* BEGIN TASK MATERIAL *
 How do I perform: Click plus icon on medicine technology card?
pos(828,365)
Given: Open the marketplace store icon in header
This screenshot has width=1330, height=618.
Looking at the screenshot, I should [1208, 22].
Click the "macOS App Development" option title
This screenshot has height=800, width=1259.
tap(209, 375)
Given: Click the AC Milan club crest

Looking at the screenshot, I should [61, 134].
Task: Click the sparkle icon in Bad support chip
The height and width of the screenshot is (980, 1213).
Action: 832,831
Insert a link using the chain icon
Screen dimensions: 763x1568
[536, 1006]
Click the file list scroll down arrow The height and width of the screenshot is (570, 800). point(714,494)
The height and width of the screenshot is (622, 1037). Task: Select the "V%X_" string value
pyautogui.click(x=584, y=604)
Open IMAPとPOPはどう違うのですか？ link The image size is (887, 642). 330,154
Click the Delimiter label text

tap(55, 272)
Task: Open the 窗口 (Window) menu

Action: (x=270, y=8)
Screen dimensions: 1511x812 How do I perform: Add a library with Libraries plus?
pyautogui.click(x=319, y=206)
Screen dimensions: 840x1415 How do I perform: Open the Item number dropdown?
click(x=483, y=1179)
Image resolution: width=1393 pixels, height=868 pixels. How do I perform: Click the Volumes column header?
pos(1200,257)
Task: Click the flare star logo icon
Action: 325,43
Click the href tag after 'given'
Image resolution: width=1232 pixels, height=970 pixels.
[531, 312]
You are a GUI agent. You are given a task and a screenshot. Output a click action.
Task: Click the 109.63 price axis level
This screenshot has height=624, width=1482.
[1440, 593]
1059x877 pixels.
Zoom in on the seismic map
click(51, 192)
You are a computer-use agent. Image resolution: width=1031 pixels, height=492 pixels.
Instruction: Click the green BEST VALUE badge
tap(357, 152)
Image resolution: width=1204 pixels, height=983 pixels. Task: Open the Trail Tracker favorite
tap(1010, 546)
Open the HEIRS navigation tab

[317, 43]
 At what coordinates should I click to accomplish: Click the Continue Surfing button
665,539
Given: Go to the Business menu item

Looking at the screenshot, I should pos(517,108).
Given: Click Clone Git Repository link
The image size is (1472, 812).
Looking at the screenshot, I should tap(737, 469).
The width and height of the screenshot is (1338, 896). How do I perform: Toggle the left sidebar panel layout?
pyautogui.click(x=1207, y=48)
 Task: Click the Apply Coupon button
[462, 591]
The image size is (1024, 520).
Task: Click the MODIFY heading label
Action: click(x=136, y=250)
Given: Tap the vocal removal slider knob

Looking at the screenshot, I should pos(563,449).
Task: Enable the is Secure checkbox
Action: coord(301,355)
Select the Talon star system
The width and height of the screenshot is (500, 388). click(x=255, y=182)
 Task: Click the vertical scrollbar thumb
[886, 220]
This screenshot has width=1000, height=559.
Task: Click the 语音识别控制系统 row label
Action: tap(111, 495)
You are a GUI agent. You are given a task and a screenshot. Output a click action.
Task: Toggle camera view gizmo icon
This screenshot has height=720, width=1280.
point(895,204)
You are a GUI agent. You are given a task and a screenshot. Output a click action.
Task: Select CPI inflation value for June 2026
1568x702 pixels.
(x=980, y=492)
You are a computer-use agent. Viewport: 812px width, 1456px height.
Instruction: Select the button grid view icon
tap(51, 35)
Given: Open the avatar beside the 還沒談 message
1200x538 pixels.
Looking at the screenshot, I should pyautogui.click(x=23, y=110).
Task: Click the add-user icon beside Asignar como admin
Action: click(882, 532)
* END TASK MATERIAL *
◆ REQUIRED TASK ◆
Copy all of the data above line for line, with no changes.

◆ FINAL RESULT ◆
 How do I perform: Click plus icon on medicine technology card?
pos(828,365)
Given: Open the marketplace store icon in header
This screenshot has width=1330, height=618.
Looking at the screenshot, I should [1208, 22].
Click the "macOS App Development" option title
This screenshot has height=800, width=1259.
tap(209, 375)
Given: Click the AC Milan club crest

Looking at the screenshot, I should [61, 134].
Task: Click the sparkle icon in Bad support chip
The height and width of the screenshot is (980, 1213).
Action: 832,831
Insert a link using the chain icon
Screen dimensions: 763x1568
[536, 1006]
Click the file list scroll down arrow The height and width of the screenshot is (570, 800). point(714,494)
The height and width of the screenshot is (622, 1037). Task: Select the "V%X_" string value
pyautogui.click(x=584, y=604)
Open IMAPとPOPはどう違うのですか？ link The image size is (887, 642). 330,154
Click the Delimiter label text

tap(55, 272)
Task: Open the 窗口 (Window) menu

Action: (x=270, y=8)
Screen dimensions: 1511x812 How do I perform: Add a library with Libraries plus?
pyautogui.click(x=319, y=206)
Screen dimensions: 840x1415 How do I perform: Open the Item number dropdown?
click(x=483, y=1179)
Image resolution: width=1393 pixels, height=868 pixels. How do I perform: Click the Volumes column header?
pos(1200,257)
Task: Click the flare star logo icon
Action: 325,43
Click the href tag after 'given'
Image resolution: width=1232 pixels, height=970 pixels.
[531, 312]
You are a GUI agent. You are given a task and a screenshot. Output a click action.
Task: Click the 109.63 price axis level
This screenshot has height=624, width=1482.
[1440, 593]
1059x877 pixels.
Zoom in on the seismic map
click(51, 192)
You are a computer-use agent. Image resolution: width=1031 pixels, height=492 pixels.
Instruction: Click the green BEST VALUE badge
tap(357, 152)
Image resolution: width=1204 pixels, height=983 pixels. Task: Open the Trail Tracker favorite
tap(1010, 546)
Open the HEIRS navigation tab

[317, 43]
 At what coordinates should I click to accomplish: Click the Continue Surfing button
665,539
Given: Go to the Business menu item

Looking at the screenshot, I should pos(517,108).
Given: Click Clone Git Repository link
The image size is (1472, 812).
Looking at the screenshot, I should tap(737, 469).
The width and height of the screenshot is (1338, 896). How do I perform: Toggle the left sidebar panel layout?
pyautogui.click(x=1207, y=48)
 Task: Click the Apply Coupon button
[462, 591]
The image size is (1024, 520).
Task: Click the MODIFY heading label
Action: click(x=136, y=250)
Given: Tap the vocal removal slider knob

Looking at the screenshot, I should pos(563,449).
Task: Enable the is Secure checkbox
Action: coord(301,355)
Select the Talon star system
The width and height of the screenshot is (500, 388). click(x=255, y=182)
 Task: Click the vertical scrollbar thumb
[886, 220]
This screenshot has width=1000, height=559.
Task: Click the 语音识别控制系统 row label
Action: tap(111, 495)
You are a GUI agent. You are given a task and a screenshot. Output a click action.
Task: Toggle camera view gizmo icon
This screenshot has height=720, width=1280.
point(895,204)
You are a GUI agent. You are given a task and a screenshot. Output a click action.
Task: Select CPI inflation value for June 2026
1568x702 pixels.
(x=980, y=492)
You are a computer-use agent. Viewport: 812px width, 1456px height.
Instruction: Select the button grid view icon
tap(51, 35)
Given: Open the avatar beside the 還沒談 message
1200x538 pixels.
Looking at the screenshot, I should pyautogui.click(x=23, y=110).
Task: Click the add-user icon beside Asignar como admin
Action: click(882, 532)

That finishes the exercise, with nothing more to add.